Your goal:
Render the data as a numbered list, starting at the line containing "This screenshot has height=792, width=1438." and ending at the line containing "coordinates (1201, 140).", and leave out any blank lines.

Stored rows:

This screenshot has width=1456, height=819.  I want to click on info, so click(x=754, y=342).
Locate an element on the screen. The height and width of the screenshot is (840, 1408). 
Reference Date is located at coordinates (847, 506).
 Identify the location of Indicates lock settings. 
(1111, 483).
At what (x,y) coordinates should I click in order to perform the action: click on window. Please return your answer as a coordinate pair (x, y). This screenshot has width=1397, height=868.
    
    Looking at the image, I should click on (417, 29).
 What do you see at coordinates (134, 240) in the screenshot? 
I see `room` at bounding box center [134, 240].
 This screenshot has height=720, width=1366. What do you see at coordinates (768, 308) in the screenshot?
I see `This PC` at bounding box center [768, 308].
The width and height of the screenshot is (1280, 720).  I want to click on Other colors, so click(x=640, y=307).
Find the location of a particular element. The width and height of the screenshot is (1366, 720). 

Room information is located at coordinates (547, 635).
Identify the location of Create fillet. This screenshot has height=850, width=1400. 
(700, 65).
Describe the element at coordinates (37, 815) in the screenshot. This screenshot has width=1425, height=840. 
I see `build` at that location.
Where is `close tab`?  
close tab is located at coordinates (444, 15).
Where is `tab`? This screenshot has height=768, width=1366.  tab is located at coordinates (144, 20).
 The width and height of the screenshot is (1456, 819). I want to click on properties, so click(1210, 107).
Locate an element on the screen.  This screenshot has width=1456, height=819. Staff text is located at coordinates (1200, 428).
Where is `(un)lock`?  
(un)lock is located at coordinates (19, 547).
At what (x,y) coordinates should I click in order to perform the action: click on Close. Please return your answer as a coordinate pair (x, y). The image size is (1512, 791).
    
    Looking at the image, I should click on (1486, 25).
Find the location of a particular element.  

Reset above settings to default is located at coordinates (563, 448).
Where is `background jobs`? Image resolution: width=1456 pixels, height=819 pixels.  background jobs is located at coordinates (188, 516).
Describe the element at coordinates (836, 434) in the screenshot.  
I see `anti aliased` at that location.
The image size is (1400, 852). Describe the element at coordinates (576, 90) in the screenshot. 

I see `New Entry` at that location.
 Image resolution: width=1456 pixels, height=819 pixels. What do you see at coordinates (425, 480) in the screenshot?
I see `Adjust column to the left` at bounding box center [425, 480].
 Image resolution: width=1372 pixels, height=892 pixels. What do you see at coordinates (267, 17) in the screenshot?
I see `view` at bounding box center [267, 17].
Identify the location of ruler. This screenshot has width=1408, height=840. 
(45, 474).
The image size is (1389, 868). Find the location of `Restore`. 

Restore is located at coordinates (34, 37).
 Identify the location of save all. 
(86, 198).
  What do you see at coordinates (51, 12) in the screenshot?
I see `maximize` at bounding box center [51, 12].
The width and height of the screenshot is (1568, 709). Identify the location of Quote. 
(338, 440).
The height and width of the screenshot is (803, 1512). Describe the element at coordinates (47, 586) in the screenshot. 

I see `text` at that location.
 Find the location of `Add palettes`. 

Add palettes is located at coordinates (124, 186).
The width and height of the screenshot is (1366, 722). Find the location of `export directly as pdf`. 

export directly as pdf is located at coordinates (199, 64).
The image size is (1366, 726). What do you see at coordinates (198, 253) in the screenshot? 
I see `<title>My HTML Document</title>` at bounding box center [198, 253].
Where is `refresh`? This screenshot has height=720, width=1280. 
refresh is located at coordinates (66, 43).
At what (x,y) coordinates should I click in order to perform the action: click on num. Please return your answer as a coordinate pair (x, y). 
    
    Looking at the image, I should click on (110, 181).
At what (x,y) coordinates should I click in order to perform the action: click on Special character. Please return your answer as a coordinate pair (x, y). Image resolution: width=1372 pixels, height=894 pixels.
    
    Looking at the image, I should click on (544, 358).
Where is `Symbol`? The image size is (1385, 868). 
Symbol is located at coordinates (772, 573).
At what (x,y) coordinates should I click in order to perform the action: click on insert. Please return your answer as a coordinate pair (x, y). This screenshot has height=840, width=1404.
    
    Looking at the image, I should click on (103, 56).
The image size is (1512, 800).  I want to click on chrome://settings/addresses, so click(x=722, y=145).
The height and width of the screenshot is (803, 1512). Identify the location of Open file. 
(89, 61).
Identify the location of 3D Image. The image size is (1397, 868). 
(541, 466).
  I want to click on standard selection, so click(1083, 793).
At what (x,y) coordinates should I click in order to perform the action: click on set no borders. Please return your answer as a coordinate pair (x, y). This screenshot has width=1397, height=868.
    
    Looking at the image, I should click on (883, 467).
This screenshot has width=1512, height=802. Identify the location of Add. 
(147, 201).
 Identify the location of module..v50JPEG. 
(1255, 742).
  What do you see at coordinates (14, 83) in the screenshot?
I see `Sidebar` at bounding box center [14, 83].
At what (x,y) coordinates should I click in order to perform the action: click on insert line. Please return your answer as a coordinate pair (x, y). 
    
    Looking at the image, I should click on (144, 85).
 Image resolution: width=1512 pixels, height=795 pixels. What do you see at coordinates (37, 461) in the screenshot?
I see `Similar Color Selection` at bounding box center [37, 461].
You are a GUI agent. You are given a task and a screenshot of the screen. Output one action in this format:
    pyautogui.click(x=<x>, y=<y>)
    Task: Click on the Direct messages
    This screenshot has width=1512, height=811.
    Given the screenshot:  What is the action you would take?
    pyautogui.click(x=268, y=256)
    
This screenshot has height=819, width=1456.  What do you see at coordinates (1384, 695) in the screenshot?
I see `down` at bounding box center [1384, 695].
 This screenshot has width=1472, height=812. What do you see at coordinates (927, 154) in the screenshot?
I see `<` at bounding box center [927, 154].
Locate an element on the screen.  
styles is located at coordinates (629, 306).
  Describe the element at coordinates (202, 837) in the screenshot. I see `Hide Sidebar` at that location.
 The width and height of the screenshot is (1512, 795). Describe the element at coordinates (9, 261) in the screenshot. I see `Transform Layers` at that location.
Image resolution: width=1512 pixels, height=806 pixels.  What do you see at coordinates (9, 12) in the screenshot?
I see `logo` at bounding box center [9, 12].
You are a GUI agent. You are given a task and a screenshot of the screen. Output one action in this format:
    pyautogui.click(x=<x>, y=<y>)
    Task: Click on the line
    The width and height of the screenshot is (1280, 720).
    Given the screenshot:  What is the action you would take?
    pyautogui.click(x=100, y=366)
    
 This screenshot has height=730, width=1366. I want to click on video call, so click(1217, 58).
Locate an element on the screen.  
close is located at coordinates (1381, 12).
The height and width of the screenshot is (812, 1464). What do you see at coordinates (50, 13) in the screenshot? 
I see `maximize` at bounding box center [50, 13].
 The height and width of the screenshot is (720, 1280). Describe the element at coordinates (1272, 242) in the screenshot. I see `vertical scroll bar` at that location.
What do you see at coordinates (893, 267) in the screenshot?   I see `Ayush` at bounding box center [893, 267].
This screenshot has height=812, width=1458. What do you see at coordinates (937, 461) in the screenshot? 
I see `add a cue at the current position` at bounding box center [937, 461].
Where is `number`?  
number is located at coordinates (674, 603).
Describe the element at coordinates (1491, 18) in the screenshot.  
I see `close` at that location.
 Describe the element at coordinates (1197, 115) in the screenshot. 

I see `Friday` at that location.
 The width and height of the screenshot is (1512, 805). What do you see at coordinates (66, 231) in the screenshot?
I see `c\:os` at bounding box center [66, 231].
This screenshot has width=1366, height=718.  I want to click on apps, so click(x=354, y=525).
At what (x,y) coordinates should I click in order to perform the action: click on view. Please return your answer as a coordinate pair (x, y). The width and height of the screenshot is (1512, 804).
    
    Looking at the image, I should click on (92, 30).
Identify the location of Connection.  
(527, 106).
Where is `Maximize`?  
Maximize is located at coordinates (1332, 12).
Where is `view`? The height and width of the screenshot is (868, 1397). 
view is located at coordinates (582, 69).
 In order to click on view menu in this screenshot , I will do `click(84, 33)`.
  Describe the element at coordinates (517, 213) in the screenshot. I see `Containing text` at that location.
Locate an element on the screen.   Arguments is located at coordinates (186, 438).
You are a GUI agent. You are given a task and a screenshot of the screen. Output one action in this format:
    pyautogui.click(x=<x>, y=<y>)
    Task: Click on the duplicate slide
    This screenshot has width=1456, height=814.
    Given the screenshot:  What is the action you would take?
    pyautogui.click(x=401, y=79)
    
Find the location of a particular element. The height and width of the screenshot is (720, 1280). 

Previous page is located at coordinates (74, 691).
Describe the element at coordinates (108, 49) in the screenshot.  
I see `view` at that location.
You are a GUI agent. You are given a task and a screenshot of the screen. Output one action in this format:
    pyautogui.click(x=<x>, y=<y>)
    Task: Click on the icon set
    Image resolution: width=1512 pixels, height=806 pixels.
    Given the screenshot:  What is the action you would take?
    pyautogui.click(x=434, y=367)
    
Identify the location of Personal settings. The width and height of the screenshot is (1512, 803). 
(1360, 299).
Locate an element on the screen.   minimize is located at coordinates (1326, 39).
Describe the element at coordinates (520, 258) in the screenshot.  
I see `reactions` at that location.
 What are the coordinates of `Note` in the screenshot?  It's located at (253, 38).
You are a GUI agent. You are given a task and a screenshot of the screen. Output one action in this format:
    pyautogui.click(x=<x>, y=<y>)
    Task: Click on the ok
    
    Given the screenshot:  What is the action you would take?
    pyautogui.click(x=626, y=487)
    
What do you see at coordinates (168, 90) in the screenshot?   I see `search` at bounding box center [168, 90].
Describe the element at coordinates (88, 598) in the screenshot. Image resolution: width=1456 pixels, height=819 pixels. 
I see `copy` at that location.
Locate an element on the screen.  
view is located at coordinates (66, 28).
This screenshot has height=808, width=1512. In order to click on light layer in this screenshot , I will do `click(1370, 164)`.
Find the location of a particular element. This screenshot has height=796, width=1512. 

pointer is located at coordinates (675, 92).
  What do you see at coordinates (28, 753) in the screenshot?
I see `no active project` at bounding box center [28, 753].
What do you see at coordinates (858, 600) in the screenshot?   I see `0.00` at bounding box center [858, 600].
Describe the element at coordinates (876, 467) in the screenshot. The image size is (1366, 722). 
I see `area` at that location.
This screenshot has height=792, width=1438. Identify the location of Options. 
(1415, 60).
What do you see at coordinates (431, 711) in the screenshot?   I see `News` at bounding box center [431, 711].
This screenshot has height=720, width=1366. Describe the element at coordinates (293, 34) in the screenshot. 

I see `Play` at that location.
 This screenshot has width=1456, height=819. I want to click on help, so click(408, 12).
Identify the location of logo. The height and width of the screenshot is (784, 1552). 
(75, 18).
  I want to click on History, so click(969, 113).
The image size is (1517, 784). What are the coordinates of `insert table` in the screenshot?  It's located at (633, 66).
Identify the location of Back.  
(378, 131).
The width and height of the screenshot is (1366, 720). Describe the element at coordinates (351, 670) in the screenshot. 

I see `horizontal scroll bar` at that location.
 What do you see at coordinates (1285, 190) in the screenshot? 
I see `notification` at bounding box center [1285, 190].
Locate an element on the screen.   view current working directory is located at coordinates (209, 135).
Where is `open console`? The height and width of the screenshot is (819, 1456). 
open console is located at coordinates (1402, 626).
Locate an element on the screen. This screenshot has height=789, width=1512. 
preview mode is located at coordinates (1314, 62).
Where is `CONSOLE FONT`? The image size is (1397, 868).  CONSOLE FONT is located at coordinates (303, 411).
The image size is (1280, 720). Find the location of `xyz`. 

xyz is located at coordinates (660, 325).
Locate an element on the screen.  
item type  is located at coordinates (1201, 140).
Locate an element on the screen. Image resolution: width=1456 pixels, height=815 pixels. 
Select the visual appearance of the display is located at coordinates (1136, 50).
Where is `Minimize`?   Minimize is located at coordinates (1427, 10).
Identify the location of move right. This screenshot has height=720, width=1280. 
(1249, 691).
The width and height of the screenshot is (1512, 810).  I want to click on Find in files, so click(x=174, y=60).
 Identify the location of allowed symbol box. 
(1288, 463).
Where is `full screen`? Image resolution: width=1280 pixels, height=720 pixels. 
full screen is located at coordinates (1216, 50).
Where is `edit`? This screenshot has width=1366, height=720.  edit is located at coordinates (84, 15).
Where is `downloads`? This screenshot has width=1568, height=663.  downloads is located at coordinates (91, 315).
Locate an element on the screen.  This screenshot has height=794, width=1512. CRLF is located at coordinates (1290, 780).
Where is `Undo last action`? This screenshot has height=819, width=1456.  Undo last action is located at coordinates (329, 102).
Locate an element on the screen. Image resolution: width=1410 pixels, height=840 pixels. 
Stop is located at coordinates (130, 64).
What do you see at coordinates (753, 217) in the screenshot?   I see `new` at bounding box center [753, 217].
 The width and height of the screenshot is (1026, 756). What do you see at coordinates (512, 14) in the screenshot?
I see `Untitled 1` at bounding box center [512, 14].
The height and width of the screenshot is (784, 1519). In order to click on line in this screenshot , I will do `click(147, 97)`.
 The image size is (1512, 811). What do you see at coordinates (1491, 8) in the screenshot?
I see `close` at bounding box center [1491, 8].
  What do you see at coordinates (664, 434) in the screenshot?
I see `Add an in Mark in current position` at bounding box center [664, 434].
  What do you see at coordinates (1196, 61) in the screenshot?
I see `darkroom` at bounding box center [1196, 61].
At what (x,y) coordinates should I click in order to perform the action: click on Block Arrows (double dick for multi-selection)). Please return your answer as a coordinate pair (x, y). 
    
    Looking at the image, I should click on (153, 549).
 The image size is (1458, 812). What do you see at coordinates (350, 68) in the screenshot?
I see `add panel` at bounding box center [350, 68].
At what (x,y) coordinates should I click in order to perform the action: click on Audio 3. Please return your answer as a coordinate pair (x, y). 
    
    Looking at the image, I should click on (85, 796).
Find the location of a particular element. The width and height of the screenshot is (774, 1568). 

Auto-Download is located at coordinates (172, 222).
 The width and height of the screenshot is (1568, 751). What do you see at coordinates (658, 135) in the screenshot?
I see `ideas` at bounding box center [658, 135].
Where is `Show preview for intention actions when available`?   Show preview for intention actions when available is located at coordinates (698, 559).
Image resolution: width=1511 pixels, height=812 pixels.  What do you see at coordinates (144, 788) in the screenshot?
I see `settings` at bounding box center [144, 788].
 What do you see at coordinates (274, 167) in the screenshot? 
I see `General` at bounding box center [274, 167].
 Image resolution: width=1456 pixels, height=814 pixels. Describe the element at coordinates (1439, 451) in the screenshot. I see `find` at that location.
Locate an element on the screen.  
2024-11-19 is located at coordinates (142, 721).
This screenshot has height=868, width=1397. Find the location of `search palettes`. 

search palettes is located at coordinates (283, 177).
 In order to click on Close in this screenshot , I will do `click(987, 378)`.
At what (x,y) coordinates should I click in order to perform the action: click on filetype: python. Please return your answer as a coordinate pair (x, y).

In response:
1. This screenshot has height=792, width=1438. Identify the location of Options. 
2. (1415, 60).
3. What do you see at coordinates (431, 711) in the screenshot?   I see `News` at bounding box center [431, 711].
4. This screenshot has height=720, width=1366. Describe the element at coordinates (293, 34) in the screenshot. 
5. I see `Play` at that location.
6.  This screenshot has width=1456, height=819. I want to click on help, so click(408, 12).
7. Identify the location of logo. The height and width of the screenshot is (784, 1552). 
8. (75, 18).
9.   I want to click on History, so click(969, 113).
10. The image size is (1517, 784). What are the coordinates of `insert table` in the screenshot?  It's located at (633, 66).
11. Identify the location of Back.  
12. (378, 131).
13. The width and height of the screenshot is (1366, 720). Describe the element at coordinates (351, 670) in the screenshot. 
14. I see `horizontal scroll bar` at that location.
15.  What do you see at coordinates (1285, 190) in the screenshot? 
16. I see `notification` at bounding box center [1285, 190].
17. Locate an element on the screen.   view current working directory is located at coordinates (209, 135).
18. Where is `open console`? The height and width of the screenshot is (819, 1456). 
19. open console is located at coordinates (1402, 626).
20. Locate an element on the screen. This screenshot has height=789, width=1512. 
21. preview mode is located at coordinates (1314, 62).
22. Where is `CONSOLE FONT`? The image size is (1397, 868).  CONSOLE FONT is located at coordinates (303, 411).
23. The image size is (1280, 720). Find the location of `xyz`. 
24. xyz is located at coordinates (660, 325).
25. Locate an element on the screen.  
26. item type  is located at coordinates (1201, 140).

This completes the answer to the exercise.